What is required: Extract the full set of records that follows, word for word.

● ● ● ● ● ● ●

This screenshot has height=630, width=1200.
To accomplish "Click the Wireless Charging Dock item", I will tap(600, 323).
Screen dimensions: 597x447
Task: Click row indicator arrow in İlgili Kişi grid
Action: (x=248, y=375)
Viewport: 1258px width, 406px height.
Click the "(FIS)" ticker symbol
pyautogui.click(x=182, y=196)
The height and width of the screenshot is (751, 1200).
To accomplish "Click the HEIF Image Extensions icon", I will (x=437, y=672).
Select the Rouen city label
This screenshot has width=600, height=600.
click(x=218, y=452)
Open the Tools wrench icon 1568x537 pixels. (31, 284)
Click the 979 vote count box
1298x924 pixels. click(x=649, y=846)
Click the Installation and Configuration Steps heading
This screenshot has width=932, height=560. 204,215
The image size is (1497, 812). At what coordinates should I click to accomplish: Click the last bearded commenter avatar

● ● ● ● ● ● ●

Solution to this task:
This screenshot has height=630, width=1200.
To accomplish "Click the Wireless Charging Dock item", I will tap(600, 323).
Screen dimensions: 597x447
Task: Click row indicator arrow in İlgili Kişi grid
Action: (x=248, y=375)
Viewport: 1258px width, 406px height.
Click the "(FIS)" ticker symbol
pyautogui.click(x=182, y=196)
The height and width of the screenshot is (751, 1200).
To accomplish "Click the HEIF Image Extensions icon", I will (x=437, y=672).
Select the Rouen city label
This screenshot has width=600, height=600.
click(x=218, y=452)
Open the Tools wrench icon 1568x537 pixels. (31, 284)
Click the 979 vote count box
1298x924 pixels. click(x=649, y=846)
Click the Installation and Configuration Steps heading
This screenshot has width=932, height=560. 204,215
The image size is (1497, 812). At what coordinates should I click to accomplish: Click the last bearded commenter avatar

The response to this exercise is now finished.